Diseño enfocado en el usuario

Al diseñar, lo hacemos enfocados en el usuario, partiendo por preguntarnos ¿para quién es esto y qué es lo que necesita?

 

La medida de un buen diseño es lo bien que funciona para el usuario. Pero diseñar no significa hacer exactamente lo que el cliente cree querer. Tienes que diseñar para el usuario pensando en lo que necesita, no sólo en lo que quieren.

 

“Diseñar para un cliente es muy parecido a ser un doctor. No puedes sólo tratar los síntomas del paciente. Cuando un paciente te dice sus síntomas, tienes que averiguar lo que está realmente mal con él, y tratar eso.” Paul Graham.

 

Este enfoque en el usuario es una especie de axioma del que se puede derivar la mayor parte de la práctica de un buen diseño.

 

Qué es un producto mínimo viable?

 

En la práctica, para obtener un buen diseño tienes que estar y permanecer cerca a los usuarios reales, calibrando ideas constantemente frente a ellos, y sobre todo al principio.
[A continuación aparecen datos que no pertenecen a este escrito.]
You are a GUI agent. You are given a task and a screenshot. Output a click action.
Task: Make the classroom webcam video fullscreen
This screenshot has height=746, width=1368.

Esto significa que si estas construyendo algo nuevo, debes poner un prototipo delante de los usuarios tan pronto como sea posible.

 

En lugar de obtener un prototipo de forma rápida y refinarlo poco a poco, hay quienes intentan crear el producto completo de una. Esta es una receta para el desastre. Innumerables startups [a] se destruyeron a sí mismas de esta manera durante la burbuja de Internet. Nunca escuche hablar de un caso en el que funcionara.

 

En el dibujo, por ejemplo, la idea fue descubierta durante el Renacimiento. Ahora, casi todos los profesores de dibujo te dirán que la mejor manera de conseguir un dibujo preciso es elaborar unas pocas líneas rápidas más o menos en el lugar correcto, y luego, gradualmente, refinar este boceto inicial.

 

Un prototipo no tiene por qué ser sólo un modelo; se puede refinar en el producto final. Te permite aprovechar las nuevas revelaciones que surgen a lo largo del camino.